*Problem*.
List every line of the data below that contains the string "sidebar", copying each line in full.
◇ ◇ ◇
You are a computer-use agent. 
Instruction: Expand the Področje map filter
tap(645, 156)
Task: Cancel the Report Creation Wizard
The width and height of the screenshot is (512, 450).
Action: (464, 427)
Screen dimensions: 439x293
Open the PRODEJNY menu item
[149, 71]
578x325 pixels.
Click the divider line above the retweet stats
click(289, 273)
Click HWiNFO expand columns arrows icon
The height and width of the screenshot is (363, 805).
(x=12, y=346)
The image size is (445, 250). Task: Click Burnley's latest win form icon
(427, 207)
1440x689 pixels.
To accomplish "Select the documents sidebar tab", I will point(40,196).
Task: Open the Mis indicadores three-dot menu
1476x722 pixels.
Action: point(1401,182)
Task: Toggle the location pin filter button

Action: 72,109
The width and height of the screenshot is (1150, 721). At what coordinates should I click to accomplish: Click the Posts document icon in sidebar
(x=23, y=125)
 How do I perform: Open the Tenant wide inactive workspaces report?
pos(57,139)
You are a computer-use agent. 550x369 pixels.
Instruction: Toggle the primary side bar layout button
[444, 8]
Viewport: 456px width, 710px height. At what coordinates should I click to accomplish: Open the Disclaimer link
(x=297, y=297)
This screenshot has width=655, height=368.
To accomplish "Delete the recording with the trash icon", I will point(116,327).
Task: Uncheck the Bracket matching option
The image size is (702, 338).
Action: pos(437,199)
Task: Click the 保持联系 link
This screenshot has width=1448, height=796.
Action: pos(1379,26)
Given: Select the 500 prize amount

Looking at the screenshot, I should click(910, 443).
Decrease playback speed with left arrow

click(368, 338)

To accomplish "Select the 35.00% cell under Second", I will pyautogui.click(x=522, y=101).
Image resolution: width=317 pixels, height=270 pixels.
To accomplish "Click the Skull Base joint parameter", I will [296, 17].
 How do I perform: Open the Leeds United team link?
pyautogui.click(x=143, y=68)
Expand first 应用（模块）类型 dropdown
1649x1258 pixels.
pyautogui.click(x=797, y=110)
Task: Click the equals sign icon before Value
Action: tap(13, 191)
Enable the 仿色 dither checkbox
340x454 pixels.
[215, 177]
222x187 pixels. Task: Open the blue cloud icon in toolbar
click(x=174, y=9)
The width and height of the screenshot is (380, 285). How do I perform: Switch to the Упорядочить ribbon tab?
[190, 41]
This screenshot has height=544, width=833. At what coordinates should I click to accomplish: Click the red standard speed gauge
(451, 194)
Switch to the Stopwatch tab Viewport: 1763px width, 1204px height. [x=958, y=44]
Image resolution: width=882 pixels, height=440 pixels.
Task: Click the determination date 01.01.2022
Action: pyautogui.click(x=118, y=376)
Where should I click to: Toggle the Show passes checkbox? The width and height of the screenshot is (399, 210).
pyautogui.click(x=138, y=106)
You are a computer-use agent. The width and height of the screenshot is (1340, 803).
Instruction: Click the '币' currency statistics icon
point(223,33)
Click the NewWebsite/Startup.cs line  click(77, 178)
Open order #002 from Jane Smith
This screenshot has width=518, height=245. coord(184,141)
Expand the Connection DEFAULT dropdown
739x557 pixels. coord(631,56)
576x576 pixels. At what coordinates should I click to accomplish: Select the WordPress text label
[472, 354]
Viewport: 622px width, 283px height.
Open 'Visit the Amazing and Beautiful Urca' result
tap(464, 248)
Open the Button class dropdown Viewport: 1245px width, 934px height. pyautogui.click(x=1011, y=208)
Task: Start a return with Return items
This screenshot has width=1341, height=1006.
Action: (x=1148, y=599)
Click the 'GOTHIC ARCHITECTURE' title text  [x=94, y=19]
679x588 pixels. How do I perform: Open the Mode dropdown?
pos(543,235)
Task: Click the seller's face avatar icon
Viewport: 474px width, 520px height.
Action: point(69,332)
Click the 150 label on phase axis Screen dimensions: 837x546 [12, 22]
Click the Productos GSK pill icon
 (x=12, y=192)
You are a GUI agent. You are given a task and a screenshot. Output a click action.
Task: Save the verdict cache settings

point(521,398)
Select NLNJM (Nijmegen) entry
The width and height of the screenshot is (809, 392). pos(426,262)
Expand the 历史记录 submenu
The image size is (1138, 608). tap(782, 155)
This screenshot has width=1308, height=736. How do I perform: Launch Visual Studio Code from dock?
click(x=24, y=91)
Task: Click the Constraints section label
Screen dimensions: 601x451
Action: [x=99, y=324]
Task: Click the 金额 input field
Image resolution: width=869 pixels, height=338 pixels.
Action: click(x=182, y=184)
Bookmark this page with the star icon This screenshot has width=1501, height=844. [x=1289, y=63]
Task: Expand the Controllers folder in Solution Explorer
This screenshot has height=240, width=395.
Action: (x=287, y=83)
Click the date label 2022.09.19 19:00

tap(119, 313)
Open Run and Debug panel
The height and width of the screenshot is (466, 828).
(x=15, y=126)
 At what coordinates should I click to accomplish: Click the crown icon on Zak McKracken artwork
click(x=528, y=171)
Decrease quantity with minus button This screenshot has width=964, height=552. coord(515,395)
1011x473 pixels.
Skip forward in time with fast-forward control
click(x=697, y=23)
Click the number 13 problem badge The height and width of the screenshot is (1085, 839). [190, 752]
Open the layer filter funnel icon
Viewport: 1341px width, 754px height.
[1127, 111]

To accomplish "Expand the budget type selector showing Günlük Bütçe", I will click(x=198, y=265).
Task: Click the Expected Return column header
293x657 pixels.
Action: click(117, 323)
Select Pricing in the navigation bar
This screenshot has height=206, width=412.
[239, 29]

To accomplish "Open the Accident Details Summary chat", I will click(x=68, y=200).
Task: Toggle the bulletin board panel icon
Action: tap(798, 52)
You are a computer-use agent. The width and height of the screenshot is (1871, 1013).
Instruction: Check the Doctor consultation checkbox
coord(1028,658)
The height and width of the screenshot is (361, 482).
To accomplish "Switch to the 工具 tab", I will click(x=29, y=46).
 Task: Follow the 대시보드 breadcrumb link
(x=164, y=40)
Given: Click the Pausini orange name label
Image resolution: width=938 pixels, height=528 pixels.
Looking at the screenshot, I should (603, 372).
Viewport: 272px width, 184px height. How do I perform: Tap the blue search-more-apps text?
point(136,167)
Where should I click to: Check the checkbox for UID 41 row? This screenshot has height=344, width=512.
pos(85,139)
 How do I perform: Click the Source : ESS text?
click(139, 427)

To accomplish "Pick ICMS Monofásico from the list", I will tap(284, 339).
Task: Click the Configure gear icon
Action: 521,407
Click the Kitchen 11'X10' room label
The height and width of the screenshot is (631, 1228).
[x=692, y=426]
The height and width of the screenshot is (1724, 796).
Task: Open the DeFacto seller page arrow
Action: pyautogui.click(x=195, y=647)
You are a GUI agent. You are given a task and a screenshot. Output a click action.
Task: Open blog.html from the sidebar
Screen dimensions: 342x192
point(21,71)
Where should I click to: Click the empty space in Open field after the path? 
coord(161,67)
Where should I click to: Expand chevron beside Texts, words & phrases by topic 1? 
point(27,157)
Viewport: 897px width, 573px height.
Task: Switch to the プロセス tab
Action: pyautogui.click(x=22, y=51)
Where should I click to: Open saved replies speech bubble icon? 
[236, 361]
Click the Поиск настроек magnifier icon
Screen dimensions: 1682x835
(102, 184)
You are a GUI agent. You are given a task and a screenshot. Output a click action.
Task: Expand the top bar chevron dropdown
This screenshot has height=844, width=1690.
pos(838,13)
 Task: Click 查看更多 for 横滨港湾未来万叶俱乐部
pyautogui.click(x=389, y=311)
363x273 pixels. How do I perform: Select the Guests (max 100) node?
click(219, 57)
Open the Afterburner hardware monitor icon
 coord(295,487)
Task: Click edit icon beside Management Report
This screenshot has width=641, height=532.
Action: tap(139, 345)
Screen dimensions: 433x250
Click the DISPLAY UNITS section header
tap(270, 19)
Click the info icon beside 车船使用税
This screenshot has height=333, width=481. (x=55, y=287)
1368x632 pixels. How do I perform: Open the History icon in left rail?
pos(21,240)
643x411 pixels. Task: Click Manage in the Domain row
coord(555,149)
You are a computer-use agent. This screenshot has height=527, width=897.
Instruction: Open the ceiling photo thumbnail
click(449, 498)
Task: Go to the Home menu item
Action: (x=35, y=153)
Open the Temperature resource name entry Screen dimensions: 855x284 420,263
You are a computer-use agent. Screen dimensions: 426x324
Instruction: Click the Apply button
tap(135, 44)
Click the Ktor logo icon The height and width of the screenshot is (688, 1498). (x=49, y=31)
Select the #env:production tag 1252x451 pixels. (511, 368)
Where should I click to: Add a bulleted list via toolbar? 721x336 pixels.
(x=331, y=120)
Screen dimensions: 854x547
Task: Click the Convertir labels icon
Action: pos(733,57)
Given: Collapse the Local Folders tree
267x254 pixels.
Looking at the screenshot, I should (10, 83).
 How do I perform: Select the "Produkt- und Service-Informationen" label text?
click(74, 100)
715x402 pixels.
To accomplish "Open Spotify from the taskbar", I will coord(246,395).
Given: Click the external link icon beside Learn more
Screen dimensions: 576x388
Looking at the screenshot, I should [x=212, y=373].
◇ ◇ ◇
*Exercise result*.
To accomplish "Select the documents sidebar tab", I will point(40,196).
The width and height of the screenshot is (1150, 721). At what coordinates should I click to accomplish: Click the Posts document icon in sidebar
Task: Open blog.html from the sidebar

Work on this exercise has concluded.